Justiça Eleitoral nega liminar e mantém vídeo de Sileno Guedes contra Raquel Lyra
Decisão do TRE-PE classifica críticas ao governo como exercício da liberdade de expressão e atividade parlamentar, sem fins eleitorais.
O Tribunal Regional Eleitoral de Pernambuco (TRE-PE) negou o pedido de liminar feito pelo Partido Social Democrático (PSD) para remover um vídeo publicado pelo deputado Sileno Guedes. A legenda alegava que o parlamentar teria feito propaganda eleitoral antecipada negativa, mas a Justiça entendeu que o conteúdo não ultrapassou os limites do debate político.
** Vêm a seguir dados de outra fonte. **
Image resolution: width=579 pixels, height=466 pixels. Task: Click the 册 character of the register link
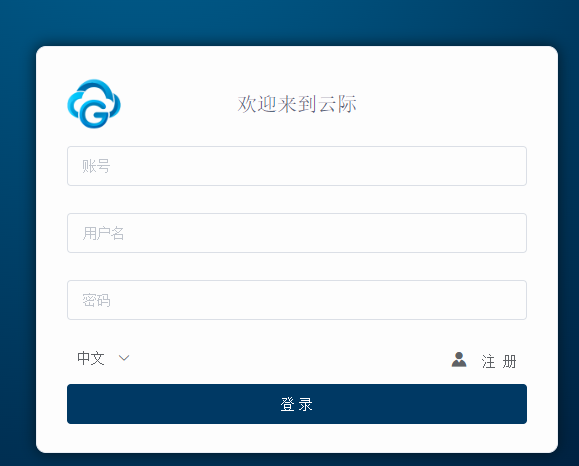pos(509,362)
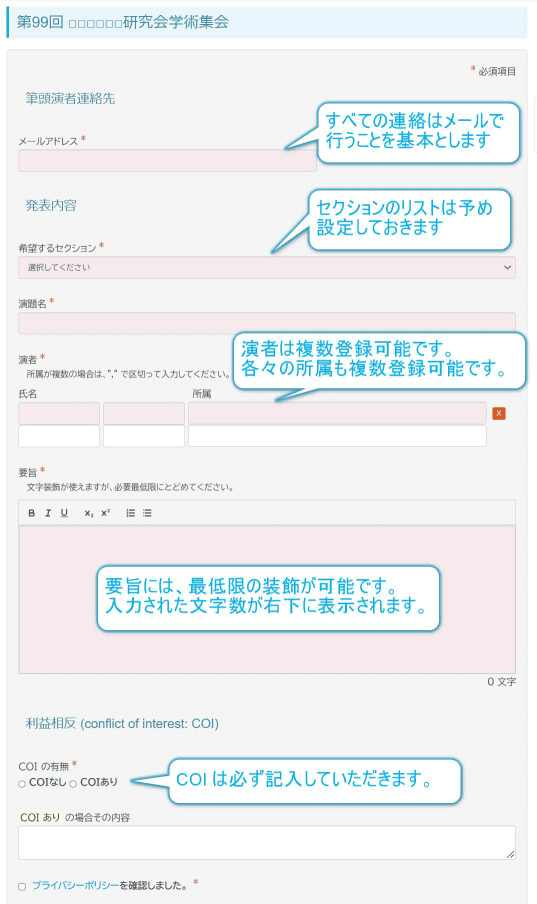Apply superscript formatting in the editor

point(106,513)
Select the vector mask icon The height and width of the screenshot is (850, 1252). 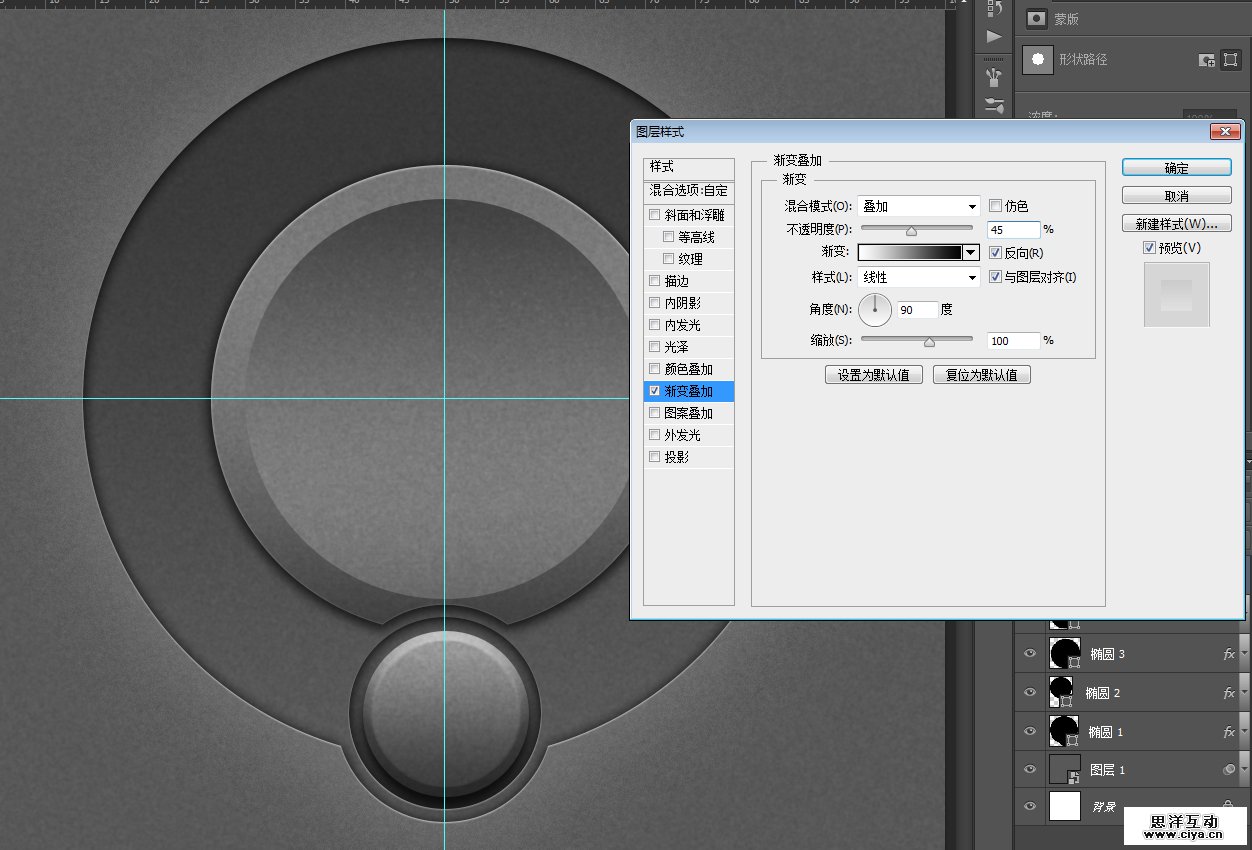[x=1230, y=60]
O desembargador Breno Duarte Ribeiro de Oliveira, relator do caso, fundamentou que a publicação está protegida pela liberdade de expressão e pelo papel constitucional de um parlamentar de oposição.
O que é o “indiferente eleitoral”?
A decisão introduz um conceito fundamental para o cidadão entender o que chega às redes sociais: o indiferente eleitoral. Trata-se de manifestações que, embora citem políticos ou temas públicos, não possuem “densidade eleitoral” para influenciar o voto. Segundo a decisão, para que um vídeo seja punido pela Justiça Eleitoral nesta fase, ele precisaria de conteúdo eleitoral claro: Elementos que busquem apoio para futuras eleições. Ainda pedido de voto (ou não voto): tentativa explícita de convencer o eleitor a rejeitar ou escolher alguém.
Crítica não é crime eleitoral
Ao analisar o vídeo, o magistrado observou que Sileno Guedes limitou-se a criticar o atual governo com base em investigações já divulgadas pela imprensa. Mesmo a frase final do vídeo. “Você acha que isso pode continuar assim?” Foi considerada neutra pela Justiça.
Para o desembargador, não houve uso de “equivalentes semânticos” (expressões que sugerem o pedido de voto de forma disfarçada). “A postura é natural para um detentor de mandato parlamentar de oposição”, destacou o texto da decisão.
A conclusão do TRE-PE: Como a mensagem não tem ligação direta com a disputa nas urnas, a Justiça Eleitoral sequer entra no mérito de avaliar se o meio de divulgação foi proibido ou não, pois o conteúdo está fora de sua esfera de atuação. A liminar foi indeferida, mantendo o vídeo no ar.